OBJETIVO DO EXERCÍCIO: Reproduza todos os registros trocando "Screen dimensions" por "Screen size", sem alterar mais nada.

REGISTROS:
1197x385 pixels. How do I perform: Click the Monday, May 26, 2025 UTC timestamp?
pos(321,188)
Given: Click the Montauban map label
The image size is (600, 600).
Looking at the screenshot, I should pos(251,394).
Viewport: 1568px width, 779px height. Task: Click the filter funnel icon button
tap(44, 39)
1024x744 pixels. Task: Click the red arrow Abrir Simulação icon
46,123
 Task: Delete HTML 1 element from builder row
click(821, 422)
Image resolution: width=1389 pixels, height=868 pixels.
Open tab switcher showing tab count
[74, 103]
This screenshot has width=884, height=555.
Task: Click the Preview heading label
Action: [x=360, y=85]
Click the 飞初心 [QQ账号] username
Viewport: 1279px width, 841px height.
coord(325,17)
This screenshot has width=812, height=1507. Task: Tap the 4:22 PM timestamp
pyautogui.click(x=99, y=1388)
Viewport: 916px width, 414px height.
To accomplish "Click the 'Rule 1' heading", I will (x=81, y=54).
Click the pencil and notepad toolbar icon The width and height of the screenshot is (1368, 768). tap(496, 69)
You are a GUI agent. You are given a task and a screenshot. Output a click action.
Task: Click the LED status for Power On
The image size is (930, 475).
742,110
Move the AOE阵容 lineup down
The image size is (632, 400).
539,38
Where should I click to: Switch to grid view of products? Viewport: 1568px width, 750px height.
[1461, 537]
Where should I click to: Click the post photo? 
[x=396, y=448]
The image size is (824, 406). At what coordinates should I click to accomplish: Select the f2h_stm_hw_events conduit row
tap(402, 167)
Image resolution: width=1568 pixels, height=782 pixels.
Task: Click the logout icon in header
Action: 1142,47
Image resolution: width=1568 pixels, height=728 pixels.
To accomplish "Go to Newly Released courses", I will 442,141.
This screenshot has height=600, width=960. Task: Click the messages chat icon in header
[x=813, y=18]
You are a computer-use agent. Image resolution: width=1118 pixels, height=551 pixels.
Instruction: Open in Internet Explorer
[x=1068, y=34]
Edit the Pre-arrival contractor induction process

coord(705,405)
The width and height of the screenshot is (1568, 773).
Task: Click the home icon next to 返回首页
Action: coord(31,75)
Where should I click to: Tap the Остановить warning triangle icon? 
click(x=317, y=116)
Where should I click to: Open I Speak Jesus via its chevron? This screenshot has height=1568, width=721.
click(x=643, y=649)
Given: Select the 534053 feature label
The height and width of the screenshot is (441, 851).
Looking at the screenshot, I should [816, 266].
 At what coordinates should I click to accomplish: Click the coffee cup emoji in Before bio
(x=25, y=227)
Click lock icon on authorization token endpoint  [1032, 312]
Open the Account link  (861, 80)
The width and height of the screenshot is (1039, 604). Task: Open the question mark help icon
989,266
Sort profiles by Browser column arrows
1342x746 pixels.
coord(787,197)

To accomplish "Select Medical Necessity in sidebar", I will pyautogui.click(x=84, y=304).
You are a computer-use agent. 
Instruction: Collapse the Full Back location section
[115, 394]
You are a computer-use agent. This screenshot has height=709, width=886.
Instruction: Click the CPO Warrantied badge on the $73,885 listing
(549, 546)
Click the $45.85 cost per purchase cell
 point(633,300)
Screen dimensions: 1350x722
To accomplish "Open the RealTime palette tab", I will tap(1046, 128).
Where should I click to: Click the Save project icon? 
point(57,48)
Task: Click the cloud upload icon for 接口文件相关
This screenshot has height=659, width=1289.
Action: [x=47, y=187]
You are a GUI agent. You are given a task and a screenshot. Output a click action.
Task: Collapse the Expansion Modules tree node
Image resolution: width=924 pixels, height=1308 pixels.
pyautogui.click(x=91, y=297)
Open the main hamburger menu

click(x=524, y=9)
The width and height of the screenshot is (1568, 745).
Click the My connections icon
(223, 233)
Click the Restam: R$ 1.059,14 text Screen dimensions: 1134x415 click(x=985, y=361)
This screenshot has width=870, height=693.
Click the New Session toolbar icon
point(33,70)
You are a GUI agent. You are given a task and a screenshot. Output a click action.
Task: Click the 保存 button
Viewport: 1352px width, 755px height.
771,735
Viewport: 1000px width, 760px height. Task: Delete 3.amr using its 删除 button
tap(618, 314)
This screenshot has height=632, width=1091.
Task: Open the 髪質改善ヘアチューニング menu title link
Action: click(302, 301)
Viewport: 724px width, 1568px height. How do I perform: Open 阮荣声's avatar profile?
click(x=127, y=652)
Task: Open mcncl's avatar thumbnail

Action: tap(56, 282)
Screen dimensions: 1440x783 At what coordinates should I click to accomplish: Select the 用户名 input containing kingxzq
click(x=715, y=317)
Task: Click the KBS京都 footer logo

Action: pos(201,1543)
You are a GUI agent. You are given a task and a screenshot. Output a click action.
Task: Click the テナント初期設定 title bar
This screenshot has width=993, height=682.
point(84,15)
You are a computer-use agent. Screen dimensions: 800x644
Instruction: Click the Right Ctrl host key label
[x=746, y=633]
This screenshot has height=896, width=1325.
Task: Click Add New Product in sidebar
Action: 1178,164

RESULTADO DA TAREFA:
1197x385 pixels. How do I perform: Click the Monday, May 26, 2025 UTC timestamp?
pos(321,188)
Given: Click the Montauban map label
The image size is (600, 600).
Looking at the screenshot, I should pos(251,394).
Viewport: 1568px width, 779px height. Task: Click the filter funnel icon button
tap(44, 39)
1024x744 pixels. Task: Click the red arrow Abrir Simulação icon
46,123
 Task: Delete HTML 1 element from builder row
click(821, 422)
Image resolution: width=1389 pixels, height=868 pixels.
Open tab switcher showing tab count
[74, 103]
This screenshot has width=884, height=555.
Task: Click the Preview heading label
Action: [x=360, y=85]
Click the 飞初心 [QQ账号] username
Viewport: 1279px width, 841px height.
coord(325,17)
This screenshot has width=812, height=1507. Task: Tap the 4:22 PM timestamp
pyautogui.click(x=99, y=1388)
Viewport: 916px width, 414px height.
To accomplish "Click the 'Rule 1' heading", I will (x=81, y=54).
Click the pencil and notepad toolbar icon The width and height of the screenshot is (1368, 768). tap(496, 69)
You are a GUI agent. You are given a task and a screenshot. Output a click action.
Task: Click the LED status for Power On
The image size is (930, 475).
742,110
Move the AOE阵容 lineup down
The image size is (632, 400).
539,38
Where should I click to: Switch to grid view of products? Viewport: 1568px width, 750px height.
[1461, 537]
Where should I click to: Click the post photo? 
[x=396, y=448]
The image size is (824, 406). At what coordinates should I click to accomplish: Select the f2h_stm_hw_events conduit row
tap(402, 167)
Image resolution: width=1568 pixels, height=782 pixels.
Task: Click the logout icon in header
Action: 1142,47
Image resolution: width=1568 pixels, height=728 pixels.
To accomplish "Go to Newly Released courses", I will 442,141.
This screenshot has height=600, width=960. Task: Click the messages chat icon in header
[x=813, y=18]
You are a computer-use agent. Image resolution: width=1118 pixels, height=551 pixels.
Instruction: Open in Internet Explorer
[x=1068, y=34]
Edit the Pre-arrival contractor induction process

coord(705,405)
The width and height of the screenshot is (1568, 773).
Task: Click the home icon next to 返回首页
Action: coord(31,75)
Where should I click to: Tap the Остановить warning triangle icon? 
click(x=317, y=116)
Where should I click to: Open I Speak Jesus via its chevron? This screenshot has height=1568, width=721.
click(x=643, y=649)
Given: Select the 534053 feature label
The height and width of the screenshot is (441, 851).
Looking at the screenshot, I should [816, 266].
 At what coordinates should I click to accomplish: Click the coffee cup emoji in Before bio
(x=25, y=227)
Click lock icon on authorization token endpoint  [1032, 312]
Open the Account link  (861, 80)
The width and height of the screenshot is (1039, 604). Task: Open the question mark help icon
989,266
Sort profiles by Browser column arrows
1342x746 pixels.
coord(787,197)

To accomplish "Select Medical Necessity in sidebar", I will pyautogui.click(x=84, y=304).
You are a computer-use agent. 
Instruction: Collapse the Full Back location section
[115, 394]
You are a computer-use agent. This screenshot has height=709, width=886.
Instruction: Click the CPO Warrantied badge on the $73,885 listing
(549, 546)
Click the $45.85 cost per purchase cell
 point(633,300)
Screen size: 1350x722
To accomplish "Open the RealTime palette tab", I will tap(1046, 128).
Where should I click to: Click the Save project icon? 
point(57,48)
Task: Click the cloud upload icon for 接口文件相关
This screenshot has height=659, width=1289.
Action: [x=47, y=187]
You are a GUI agent. You are given a task and a screenshot. Output a click action.
Task: Collapse the Expansion Modules tree node
Image resolution: width=924 pixels, height=1308 pixels.
pyautogui.click(x=91, y=297)
Open the main hamburger menu

click(x=524, y=9)
The width and height of the screenshot is (1568, 745).
Click the My connections icon
(223, 233)
Click the Restam: R$ 1.059,14 text Screen size: 1134x415 click(x=985, y=361)
This screenshot has width=870, height=693.
Click the New Session toolbar icon
point(33,70)
You are a GUI agent. You are given a task and a screenshot. Output a click action.
Task: Click the 保存 button
Viewport: 1352px width, 755px height.
771,735
Viewport: 1000px width, 760px height. Task: Delete 3.amr using its 删除 button
tap(618, 314)
This screenshot has height=632, width=1091.
Task: Open the 髪質改善ヘアチューニング menu title link
Action: click(302, 301)
Viewport: 724px width, 1568px height. How do I perform: Open 阮荣声's avatar profile?
click(x=127, y=652)
Task: Open mcncl's avatar thumbnail

Action: tap(56, 282)
Screen size: 1440x783 At what coordinates should I click to accomplish: Select the 用户名 input containing kingxzq
click(x=715, y=317)
Task: Click the KBS京都 footer logo

Action: pos(201,1543)
You are a GUI agent. You are given a task and a screenshot. Output a click action.
Task: Click the テナント初期設定 title bar
This screenshot has width=993, height=682.
point(84,15)
You are a computer-use agent. Screen size: 800x644
Instruction: Click the Right Ctrl host key label
[x=746, y=633]
This screenshot has height=896, width=1325.
Task: Click Add New Product in sidebar
Action: 1178,164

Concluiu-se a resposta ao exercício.